My body still hums from the ceremony—that silver-blue light, the way our scents braided together above the Power Stone like visible proof of something I'm not ready to accept.
Fate.
Behind us, I can hear the ballroom emptying. Guests murmuring about "perfect match" and "fate mark" as they retrieve their coats. The ceremony is over. The power transfer complete.
But the consequences are just beginning.
"Put me down." My voice comes out smaller than I intend. "I can walk."
"No." Cole's usually gentle tone carries an Alpha command I've never heard from him before. It makes my wolf whine and press against my consciousness, begging me to submit. "You're staying right here."
Asher and Blake flank us up the stairs, their massive frames blocking the view of anyone below.

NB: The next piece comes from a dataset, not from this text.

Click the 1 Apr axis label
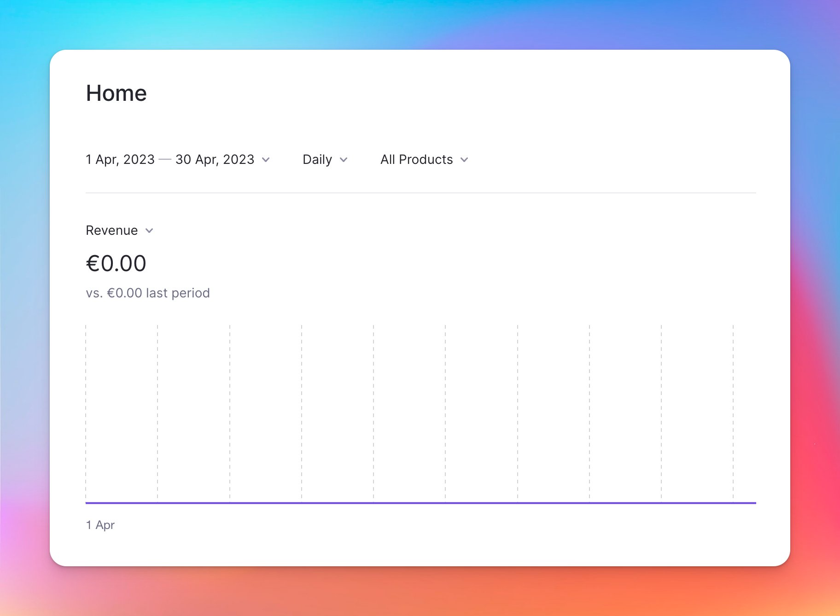840x616 pixels. (100, 525)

Asher's ebony and tobacco scent has gone from authoritative to suffocating—thick and hot, like smoke from a fire that won't go out. Blake's gunpowder smell makes the air itself feel explosive, one spark away from detonation.

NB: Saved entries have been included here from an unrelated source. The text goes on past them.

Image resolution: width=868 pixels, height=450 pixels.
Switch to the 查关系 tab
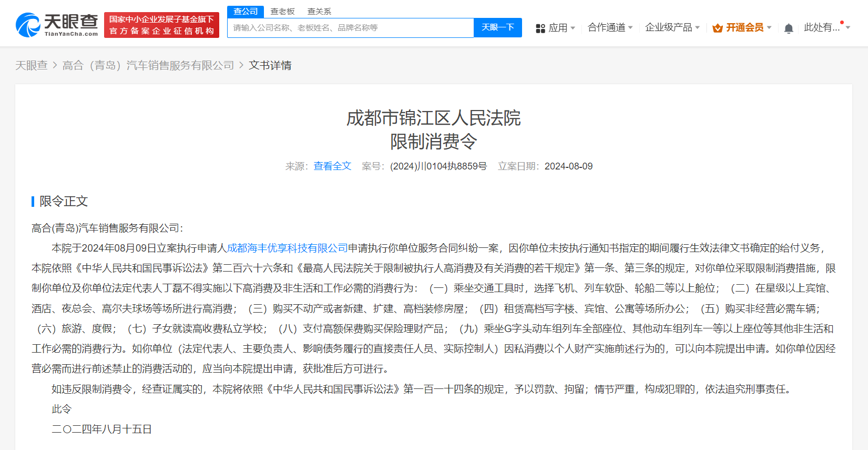pos(319,12)
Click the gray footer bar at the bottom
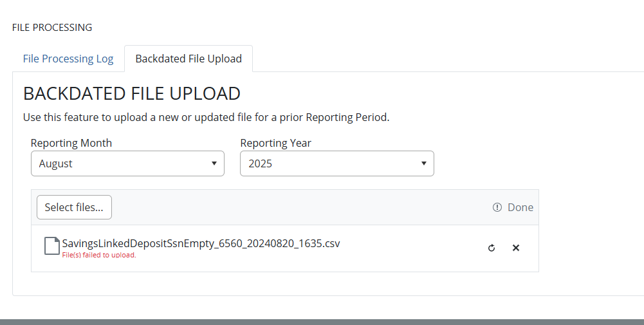This screenshot has width=644, height=325. pyautogui.click(x=322, y=321)
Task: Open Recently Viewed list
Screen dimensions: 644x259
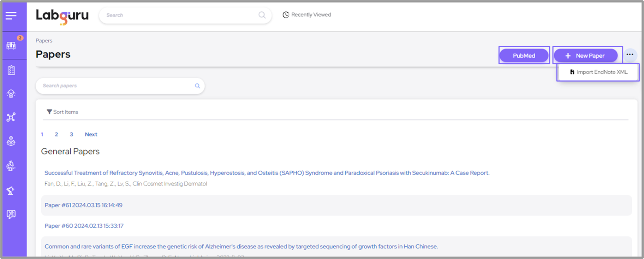Action: pyautogui.click(x=307, y=15)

The scents are wrong. Too intense. Too focused.
My wolf recognizes it before I do: Rut symptoms. All three of them.
"Where are you taking me?" I force the words past the lump in my throat.
"Your room." Asher's answer is clipped. Controlled. But I can see the tension in his jaw, the white-knuckle grip on the banister. "To get your things."
"My things?" Confusion cuts through the haze. "What things?"
Blake's laugh is harsh. "Everything in that fucking cage you've been sleeping in for ten years."
The third floor hallway stretches before us, dimly lit by sconces that cast shadows on cream-colored walls. Cole finally sets me down at the storage room door—my door—but doesn't step back. None of them do.
They form a semi-circle, trapping me against the wood. The narrow corridor feels even smaller with their bodies filling the space. Through the window at the hallway's end, I can see the blizzard intensifying, snow whipping against glass in hypnotic swirls.
"Open it." Asher's voice drops an octave. "Pack whatever you want to keep. You're not sleeping here tonight."
My hand automatically reaches for the doorknob, fingers closing around cold metal. But I don't turn it.
"This is my room." The words taste like ash. A lie I've told myself so many times it almost feels true. "I'm staying here."
"Like hell you are." Blake moves closer, his shadow falling over me. The dim lighting catches the gold flecks in his blue eyes—his wolf too close to the surface. "That room is a goddamn icebox in winter, a sauna in summer, with a mattress my mom threw out fifteen years ago."
His fist slams into the wall beside my head. The impact sends hairline cracks spreading across the plaster.
I flinch. Can't help it. My body remembers this—Blake's violence, the unpredictability of his temper. My pulse hammers against my throat.
But he doesn't hit me. He just stands there, breathing hard, fist still pressed against the broken wall.
"Jesus Christ, Kara." His voice cracks. "You're still punishing yourself."
"I'm not—" I start to protest, but Asher cuts me off.
"We prepared the lake-view guest room in the north wing." His tone is gentler than Blake's, but no less firm. "Independent bathroom. Fireplace. Floor-to-ceiling windows overlooking Frozen River Bay. Or..." He pauses, those pale blue eyes burning into mine. "You could stay in one of our rooms."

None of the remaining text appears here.